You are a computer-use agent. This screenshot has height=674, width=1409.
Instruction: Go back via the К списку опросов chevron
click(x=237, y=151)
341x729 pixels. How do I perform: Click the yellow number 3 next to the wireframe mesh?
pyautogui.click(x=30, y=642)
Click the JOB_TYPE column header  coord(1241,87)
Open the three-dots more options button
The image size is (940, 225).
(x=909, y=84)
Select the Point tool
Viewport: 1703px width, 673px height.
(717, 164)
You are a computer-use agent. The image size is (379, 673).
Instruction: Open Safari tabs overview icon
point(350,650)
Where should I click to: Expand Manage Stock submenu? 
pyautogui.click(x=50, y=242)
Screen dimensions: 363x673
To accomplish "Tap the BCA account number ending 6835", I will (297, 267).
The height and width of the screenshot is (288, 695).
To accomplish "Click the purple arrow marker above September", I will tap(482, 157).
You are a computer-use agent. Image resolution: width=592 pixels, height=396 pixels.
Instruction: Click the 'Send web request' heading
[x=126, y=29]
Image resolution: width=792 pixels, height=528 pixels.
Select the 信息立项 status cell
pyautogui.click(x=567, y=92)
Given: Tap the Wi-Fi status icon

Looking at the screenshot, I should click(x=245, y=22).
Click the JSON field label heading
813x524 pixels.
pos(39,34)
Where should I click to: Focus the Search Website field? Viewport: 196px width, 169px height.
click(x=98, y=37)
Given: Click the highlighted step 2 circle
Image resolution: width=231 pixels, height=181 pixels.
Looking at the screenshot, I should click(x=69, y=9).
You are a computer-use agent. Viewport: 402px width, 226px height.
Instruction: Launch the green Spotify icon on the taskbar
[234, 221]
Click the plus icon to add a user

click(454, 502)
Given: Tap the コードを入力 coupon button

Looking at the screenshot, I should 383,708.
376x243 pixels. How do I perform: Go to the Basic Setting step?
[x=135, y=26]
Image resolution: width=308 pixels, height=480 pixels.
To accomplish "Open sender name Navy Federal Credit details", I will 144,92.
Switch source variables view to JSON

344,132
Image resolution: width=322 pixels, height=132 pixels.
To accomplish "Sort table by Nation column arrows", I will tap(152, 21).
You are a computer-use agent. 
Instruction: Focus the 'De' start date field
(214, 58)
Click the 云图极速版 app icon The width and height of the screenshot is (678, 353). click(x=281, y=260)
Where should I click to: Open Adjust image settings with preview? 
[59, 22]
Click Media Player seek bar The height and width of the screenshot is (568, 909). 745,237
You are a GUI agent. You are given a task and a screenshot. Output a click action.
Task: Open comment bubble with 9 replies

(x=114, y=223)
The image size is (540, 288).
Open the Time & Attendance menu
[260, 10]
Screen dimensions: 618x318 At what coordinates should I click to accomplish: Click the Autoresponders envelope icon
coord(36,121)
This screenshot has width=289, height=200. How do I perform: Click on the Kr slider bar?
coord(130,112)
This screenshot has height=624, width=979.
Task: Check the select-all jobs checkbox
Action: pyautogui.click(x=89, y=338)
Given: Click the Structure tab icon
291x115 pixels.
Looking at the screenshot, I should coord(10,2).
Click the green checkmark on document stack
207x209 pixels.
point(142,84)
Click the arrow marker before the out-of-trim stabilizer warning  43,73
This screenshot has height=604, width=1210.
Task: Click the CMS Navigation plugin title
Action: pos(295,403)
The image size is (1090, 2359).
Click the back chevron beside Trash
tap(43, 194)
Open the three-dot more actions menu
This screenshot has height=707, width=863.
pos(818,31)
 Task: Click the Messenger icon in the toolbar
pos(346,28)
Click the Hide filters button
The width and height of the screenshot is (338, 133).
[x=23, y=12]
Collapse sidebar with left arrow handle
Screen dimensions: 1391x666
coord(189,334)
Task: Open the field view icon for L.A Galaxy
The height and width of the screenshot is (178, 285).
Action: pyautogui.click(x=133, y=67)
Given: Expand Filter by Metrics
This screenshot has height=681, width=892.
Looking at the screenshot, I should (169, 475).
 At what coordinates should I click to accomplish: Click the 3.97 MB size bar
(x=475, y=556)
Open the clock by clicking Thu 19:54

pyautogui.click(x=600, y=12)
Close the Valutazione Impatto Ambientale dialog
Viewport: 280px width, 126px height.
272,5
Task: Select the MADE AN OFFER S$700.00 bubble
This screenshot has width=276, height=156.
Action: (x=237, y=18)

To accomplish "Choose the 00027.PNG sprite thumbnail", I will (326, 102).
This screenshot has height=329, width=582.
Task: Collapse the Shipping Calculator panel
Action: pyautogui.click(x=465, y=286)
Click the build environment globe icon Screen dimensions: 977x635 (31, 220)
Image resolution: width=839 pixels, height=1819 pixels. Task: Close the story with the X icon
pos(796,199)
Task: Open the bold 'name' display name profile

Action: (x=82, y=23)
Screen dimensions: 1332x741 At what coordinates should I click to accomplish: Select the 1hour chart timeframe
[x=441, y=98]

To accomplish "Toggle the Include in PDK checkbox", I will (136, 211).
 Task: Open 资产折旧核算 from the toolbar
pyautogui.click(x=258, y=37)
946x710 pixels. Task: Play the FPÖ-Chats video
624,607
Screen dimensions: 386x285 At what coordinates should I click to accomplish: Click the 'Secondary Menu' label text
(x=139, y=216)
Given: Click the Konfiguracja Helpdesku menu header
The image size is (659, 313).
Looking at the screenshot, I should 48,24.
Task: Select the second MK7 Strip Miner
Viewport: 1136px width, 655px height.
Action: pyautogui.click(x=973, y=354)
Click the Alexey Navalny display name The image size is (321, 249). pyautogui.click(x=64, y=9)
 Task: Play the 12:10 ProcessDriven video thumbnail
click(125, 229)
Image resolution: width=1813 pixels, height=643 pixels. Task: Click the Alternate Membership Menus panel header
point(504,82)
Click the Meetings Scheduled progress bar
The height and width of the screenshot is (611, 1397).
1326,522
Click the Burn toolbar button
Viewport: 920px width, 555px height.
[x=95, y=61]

━━━━━━

• [TASK TO CARRY OUT] Set every line of the listing down word for word.

• [PROBLEM SOLUTION]
You are a computer-use agent. This screenshot has height=674, width=1409.
Instruction: Go back via the К списку опросов chevron
click(x=237, y=151)
341x729 pixels. How do I perform: Click the yellow number 3 next to the wireframe mesh?
pyautogui.click(x=30, y=642)
Click the JOB_TYPE column header  coord(1241,87)
Open the three-dots more options button
The image size is (940, 225).
(x=909, y=84)
Select the Point tool
Viewport: 1703px width, 673px height.
(717, 164)
You are a computer-use agent. The image size is (379, 673).
Instruction: Open Safari tabs overview icon
point(350,650)
Where should I click to: Expand Manage Stock submenu? 
pyautogui.click(x=50, y=242)
Screen dimensions: 363x673
To accomplish "Tap the BCA account number ending 6835", I will (297, 267).
The height and width of the screenshot is (288, 695).
To accomplish "Click the purple arrow marker above September", I will tap(482, 157).
You are a computer-use agent. Image resolution: width=592 pixels, height=396 pixels.
Instruction: Click the 'Send web request' heading
[x=126, y=29]
Image resolution: width=792 pixels, height=528 pixels.
Select the 信息立项 status cell
pyautogui.click(x=567, y=92)
Given: Tap the Wi-Fi status icon

Looking at the screenshot, I should click(x=245, y=22).
Click the JSON field label heading
813x524 pixels.
pos(39,34)
Where should I click to: Focus the Search Website field? Viewport: 196px width, 169px height.
click(x=98, y=37)
Given: Click the highlighted step 2 circle
Image resolution: width=231 pixels, height=181 pixels.
Looking at the screenshot, I should click(x=69, y=9).
You are a computer-use agent. Viewport: 402px width, 226px height.
Instruction: Launch the green Spotify icon on the taskbar
[234, 221]
Click the plus icon to add a user

click(454, 502)
Given: Tap the コードを入力 coupon button

Looking at the screenshot, I should 383,708.
376x243 pixels. How do I perform: Go to the Basic Setting step?
[x=135, y=26]
Image resolution: width=308 pixels, height=480 pixels.
To accomplish "Open sender name Navy Federal Credit details", I will 144,92.
Switch source variables view to JSON

344,132
Image resolution: width=322 pixels, height=132 pixels.
To accomplish "Sort table by Nation column arrows", I will tap(152, 21).
You are a computer-use agent. 
Instruction: Focus the 'De' start date field
(214, 58)
Click the 云图极速版 app icon The width and height of the screenshot is (678, 353). click(x=281, y=260)
Where should I click to: Open Adjust image settings with preview? 
[59, 22]
Click Media Player seek bar The height and width of the screenshot is (568, 909). 745,237
You are a GUI agent. You are given a task and a screenshot. Output a click action.
Task: Open comment bubble with 9 replies

(x=114, y=223)
The image size is (540, 288).
Open the Time & Attendance menu
[260, 10]
Screen dimensions: 618x318 At what coordinates should I click to accomplish: Click the Autoresponders envelope icon
coord(36,121)
This screenshot has width=289, height=200. How do I perform: Click on the Kr slider bar?
coord(130,112)
This screenshot has height=624, width=979.
Task: Check the select-all jobs checkbox
Action: pyautogui.click(x=89, y=338)
Given: Click the Structure tab icon
291x115 pixels.
Looking at the screenshot, I should coord(10,2).
Click the green checkmark on document stack
207x209 pixels.
point(142,84)
Click the arrow marker before the out-of-trim stabilizer warning  43,73
This screenshot has height=604, width=1210.
Task: Click the CMS Navigation plugin title
Action: pos(295,403)
The image size is (1090, 2359).
Click the back chevron beside Trash
tap(43, 194)
Open the three-dot more actions menu
This screenshot has height=707, width=863.
pos(818,31)
 Task: Click the Messenger icon in the toolbar
pos(346,28)
Click the Hide filters button
The width and height of the screenshot is (338, 133).
[x=23, y=12]
Collapse sidebar with left arrow handle
Screen dimensions: 1391x666
coord(189,334)
Task: Open the field view icon for L.A Galaxy
The height and width of the screenshot is (178, 285).
Action: pyautogui.click(x=133, y=67)
Given: Expand Filter by Metrics
This screenshot has height=681, width=892.
Looking at the screenshot, I should (169, 475).
 At what coordinates should I click to accomplish: Click the 3.97 MB size bar
(x=475, y=556)
Open the clock by clicking Thu 19:54

pyautogui.click(x=600, y=12)
Close the Valutazione Impatto Ambientale dialog
Viewport: 280px width, 126px height.
272,5
Task: Select the MADE AN OFFER S$700.00 bubble
This screenshot has width=276, height=156.
Action: (x=237, y=18)

To accomplish "Choose the 00027.PNG sprite thumbnail", I will (326, 102).
This screenshot has height=329, width=582.
Task: Collapse the Shipping Calculator panel
Action: pyautogui.click(x=465, y=286)
Click the build environment globe icon Screen dimensions: 977x635 (31, 220)
Image resolution: width=839 pixels, height=1819 pixels. Task: Close the story with the X icon
pos(796,199)
Task: Open the bold 'name' display name profile

Action: (x=82, y=23)
Screen dimensions: 1332x741 At what coordinates should I click to accomplish: Select the 1hour chart timeframe
[x=441, y=98]

To accomplish "Toggle the Include in PDK checkbox", I will (136, 211).
 Task: Open 资产折旧核算 from the toolbar
pyautogui.click(x=258, y=37)
946x710 pixels. Task: Play the FPÖ-Chats video
624,607
Screen dimensions: 386x285 At what coordinates should I click to accomplish: Click the 'Secondary Menu' label text
(x=139, y=216)
Given: Click the Konfiguracja Helpdesku menu header
The image size is (659, 313).
Looking at the screenshot, I should 48,24.
Task: Select the second MK7 Strip Miner
Viewport: 1136px width, 655px height.
Action: pyautogui.click(x=973, y=354)
Click the Alexey Navalny display name The image size is (321, 249). pyautogui.click(x=64, y=9)
 Task: Play the 12:10 ProcessDriven video thumbnail
click(125, 229)
Image resolution: width=1813 pixels, height=643 pixels. Task: Click the Alternate Membership Menus panel header
point(504,82)
Click the Meetings Scheduled progress bar
The height and width of the screenshot is (611, 1397).
1326,522
Click the Burn toolbar button
Viewport: 920px width, 555px height.
[x=95, y=61]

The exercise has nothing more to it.